From a design perspective, this didn’t make a lot of sense, as it added a lot of extra real estate for artwork but without really using that space efficiently. I have at times gotten pushback from longbox fans for pointing this out, but the truth of the matter is, it was an inefficient design.
But what makes it even more maddening is that early jewel cases didn’t even properly take advantage of the real estate they actually had for visual elements. See, early on, the inlays of CD cases were often a solid color, usually matte black, with the tray insert behind it remaining blank. It doesn’t take a design major to realize that this was a prime place for additional art.
And even before clear jewel cases became common, this is what a few artists did. In one famous example, the alternative rock band Sonic Youth hid a very graphic photo under the black jewel case holder of its 1992 album Dirty. You couldn’t see the photo unless you lifted up the plastic on the jewel case (which, I’m not sure if you remember, but this was actually kind of difficult to do). And if you did, you got a bit of a surprise from a couple of performance artists.

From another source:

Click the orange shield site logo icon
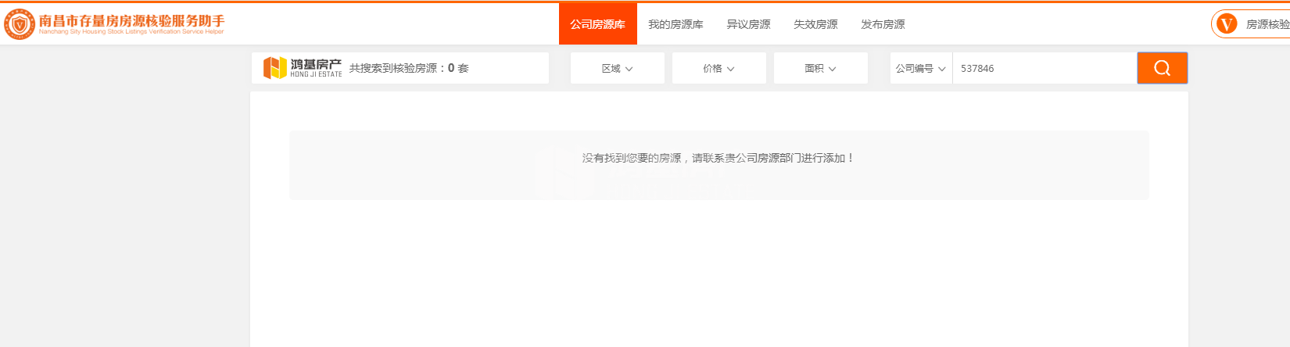Image resolution: width=1290 pixels, height=347 pixels. tap(20, 24)
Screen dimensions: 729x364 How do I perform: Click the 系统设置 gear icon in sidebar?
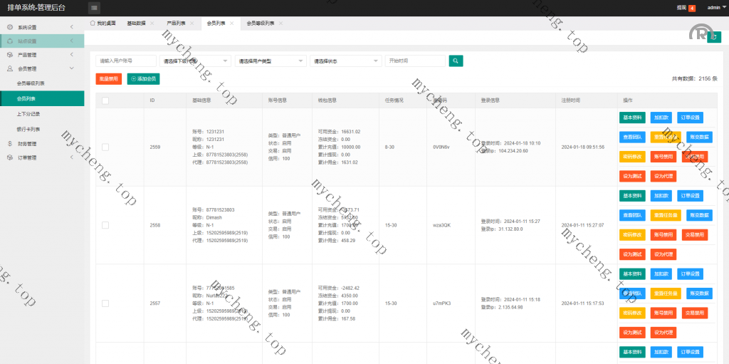[10, 27]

But as the longbox was transitioned out, the CD industry actually decided to do something with this unloved part of the case. One of the first players on this front was the reissue label Rykodisc, which started to distribute its CDs in green-tinted jewel cases that had a distinctive visual look along the lines of an old Coke bottle. It became such a important part of the brand that the company actually trademarked the cases.
One of the first major-label bands to use see-through cases in this way was the alternative-metal band Helmet, whose 1992 major-label debut Meantime came with a visible inlay … an idea the band itself had. By the end of the decade, many new-release albums came in see-through cases that leveraged the extra room for design elements, and those that didn’t occasionally contained surprises. The early release of Radiohead’s Kid A, for example, had an entire booklet hiding under it.
It might have been one of the few times that a useless part of a product suddenly became useful. And this legacy actually lives on today to a degree in modern video games. With games generally coming in DVD-style cases, some game makers have actually taken the time to actually print out hidden art on the other side, something highlighted in this Metal Jesus Rocks video. It’s pretty awesome.
Part of the reason that I put up a Twitter thread asking for outside input on this one is because I was trying to figure out what I was trying to figure out exactly how to describe this unusual phenomenon in which the products we own, often electronics, seem to contain extra parts that aren’t actually put to use—think tape players that have all the parts to be recorders, except the record button was intentionally left out, or washing machines or sewing machines that have elements the manufacturer tells you not to use.
One person who responded, Byte Into IT radio presenter Vanessa Toholka, came up with the perfect comparison: “The vestigial tail of products.”
So let’s call this basic idea “vestigial manufacturing.”
These are things that, whether through manufacturing limitations, strategic reasons, or cost, were left in products that are commonly used, but never actually found a true use case—or have a use case so obscure that you can’t imagine people actually using it for that reason. These are the rough edges on the mold, the places that offer surprises for consumers, meant for manufacturers or repair shops, or that were produced cheaply using off-the-shelf parts reconstituted into a new type of product.
Perhaps, as with CD cases, they became Easter eggs, or even accepted parts of products. But they were never intended to be Easter eggs.
I still think about that day I opened up the Shirt Tales drum I had as a kid and discovered something completely unexpected, just because I was curious. I wonder if Josh Groban ever did that.